These lemon shortbread cookies are buttery, lightly crisp on the edges, and full of bright, fresh lemon flavor. Finished with a simple lemon icing, they’re soft, delicate, and such a pretty addition to cookie boxes.
Yield
About 18–20 cookies (depending on cutter size)
Total Time
About 2 hours (includes chilling)
Ingredients
Lemon Shortbread Cookies
- 1 ¼ cups all-purpose flour
- ½ teaspoon salt
- ½ cup unsalted butter, softened
- ½ cup powdered sugar
- Zest of 1 lemon
- 1 teaspoon fresh lemon juice
Lemon Icing
- ½ cup powdered sugar
- 2 teaspoons fresh lemon juice
- Lemon zest, for sprinkling on top
How to Make Lemon Shortbread Cookies
- In a small bowl, whisk together the flour and salt. Set aside.
- In a large mixing bowl, beat the softened butter until smooth and creamy. Add the powdered sugar, lemon zest, and lemon juice and mix until light and fluffy.
- Add the flour mixture and mix just until the dough comes together. It may look a little crumbly at first, but it should hold together when pressed.

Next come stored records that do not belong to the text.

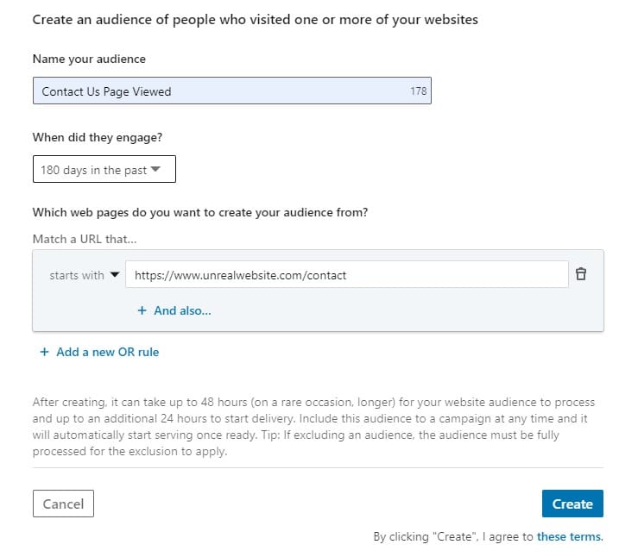The width and height of the screenshot is (638, 557).
Task: Open the "these terms" link
Action: pyautogui.click(x=569, y=536)
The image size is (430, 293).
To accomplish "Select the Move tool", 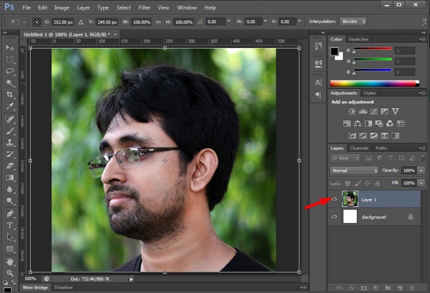I will pyautogui.click(x=10, y=48).
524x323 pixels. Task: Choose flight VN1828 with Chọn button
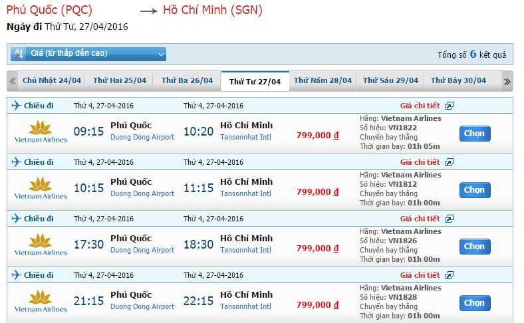point(474,303)
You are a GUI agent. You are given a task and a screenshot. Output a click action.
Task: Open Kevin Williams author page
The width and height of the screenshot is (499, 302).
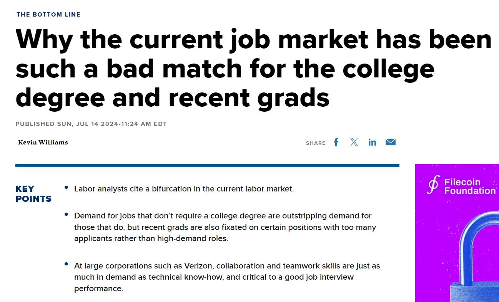point(43,142)
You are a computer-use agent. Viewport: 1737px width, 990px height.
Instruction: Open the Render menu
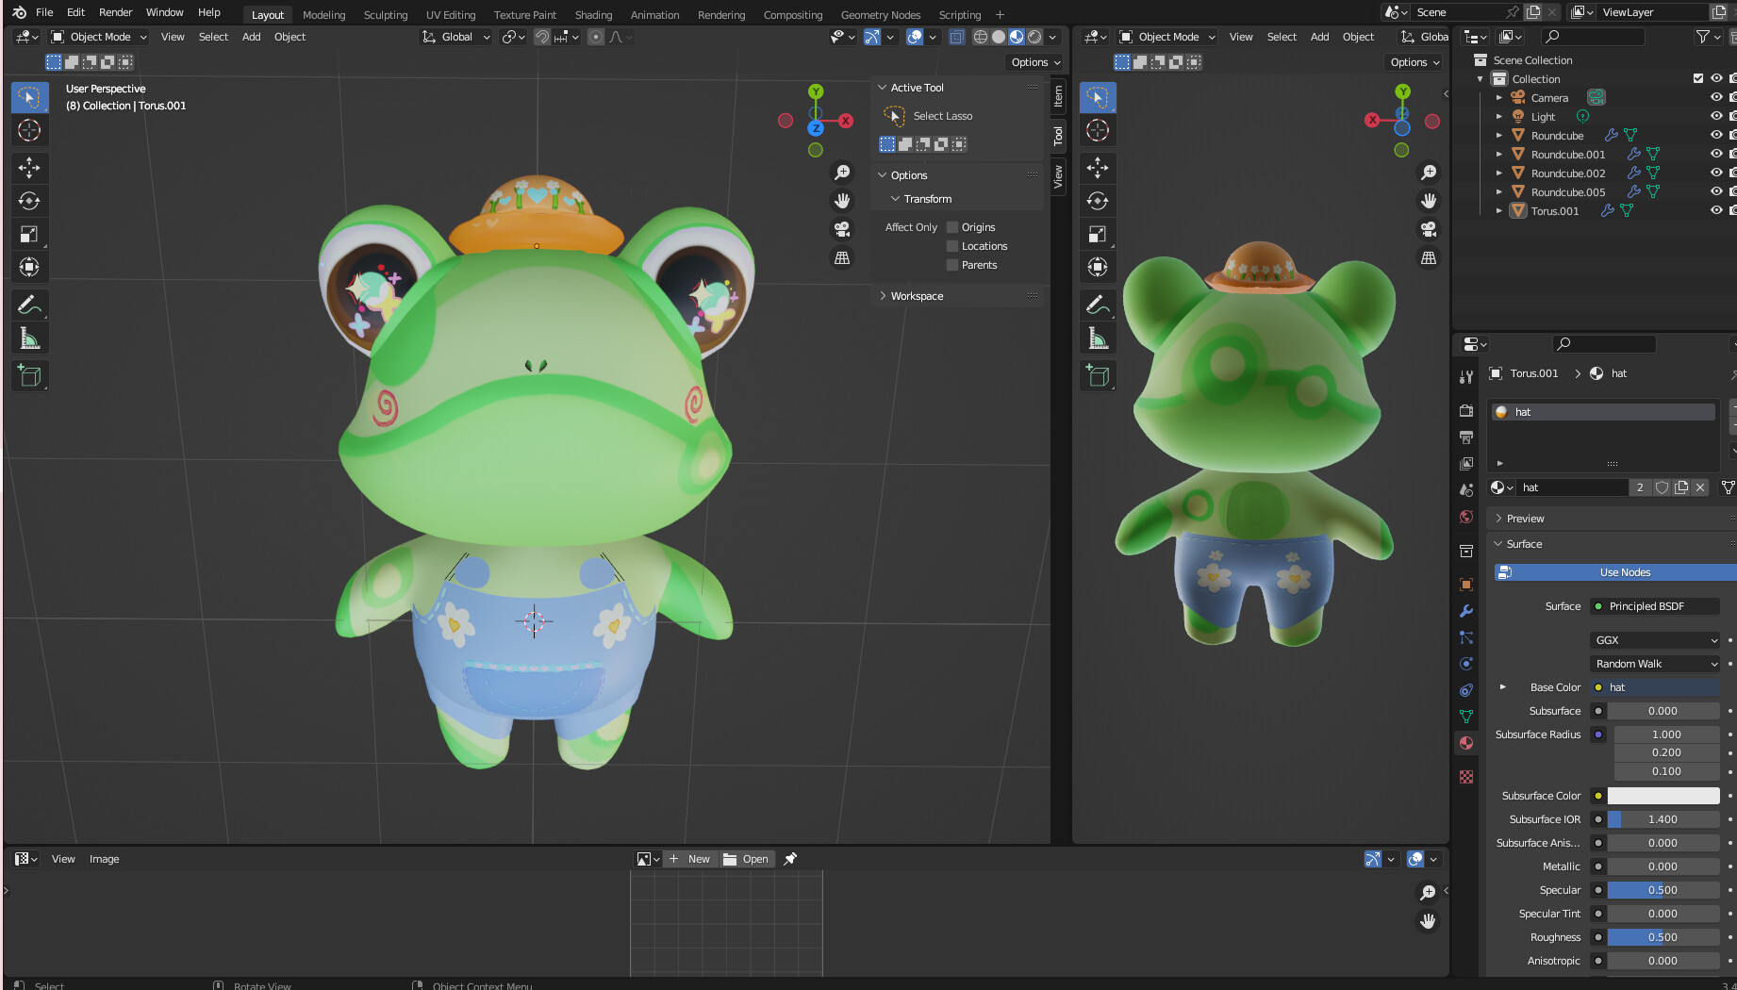116,12
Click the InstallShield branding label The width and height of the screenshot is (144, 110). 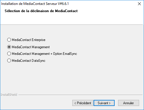point(9,95)
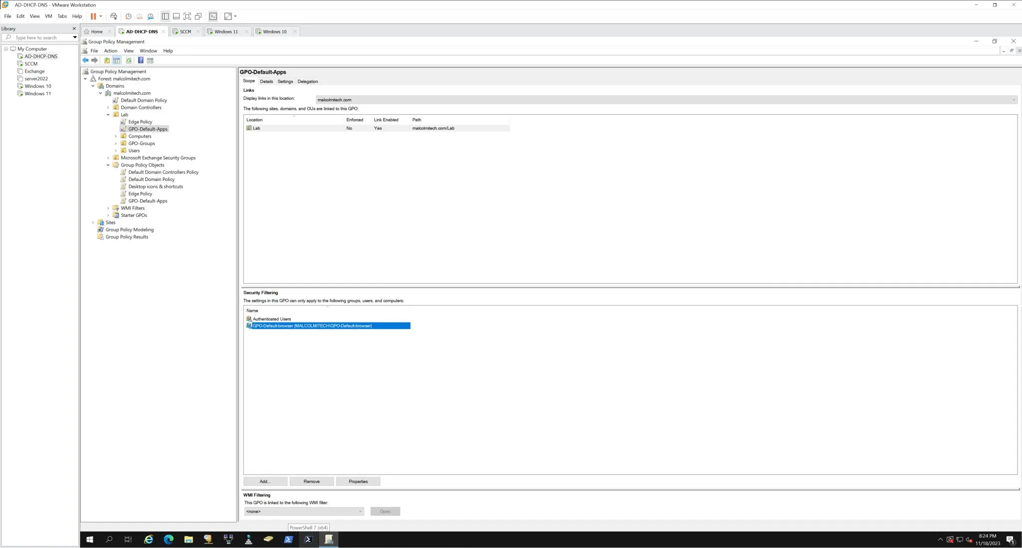This screenshot has height=548, width=1022.
Task: Expand the Sites node in the tree
Action: [x=94, y=222]
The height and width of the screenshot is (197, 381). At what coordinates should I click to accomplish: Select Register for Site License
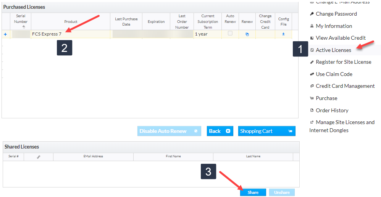[343, 62]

- Turn the dough out onto a sheet of parchment paper and gently press it into a flattened disc. Place another sheet of parchment on top and roll the dough to about ¼-inch thickness.
- Transfer the rolled dough (still between parchment) to the refrigerator and chill for about 1 hour, or until firm.
- Once chilled, preheat the oven to 350°F and line a baking sheet with parchment paper.
- Peel off the top layer of parchment and cut the dough into shapes using your favorite cookie cutters. Place cookies on the prepared baking sheet about 1 inch apart. Re-roll scraps as needed. If the dough becomes too soft, pop it back in the fridge for a few minutes.
- Bake for 14–15 minutes, just until the bottoms and edges are lightly golden. Let the cookies cool on the baking sheet for a few minutes, then transfer to a wire rack to cool completely.
Lemon Icing
- In a small bowl, stir together the powdered sugar and lemon juice until smooth and thick but drizzleable. Adjust as needed — add a little more powdered sugar if too thin or a tiny splash of lemon juice if too thick.
- Drizzle the icing over the cooled cookies and finish with a sprinkle of fresh lemon zest. Let the icing set before serving or storing.
Notes from My Kitchen
- These cookies are meant to stay light in color, so don’t overbake.
- Chilling the dough is key for clean edges and easy cutting.
- Store in an airtight container at room temperature for up to a week.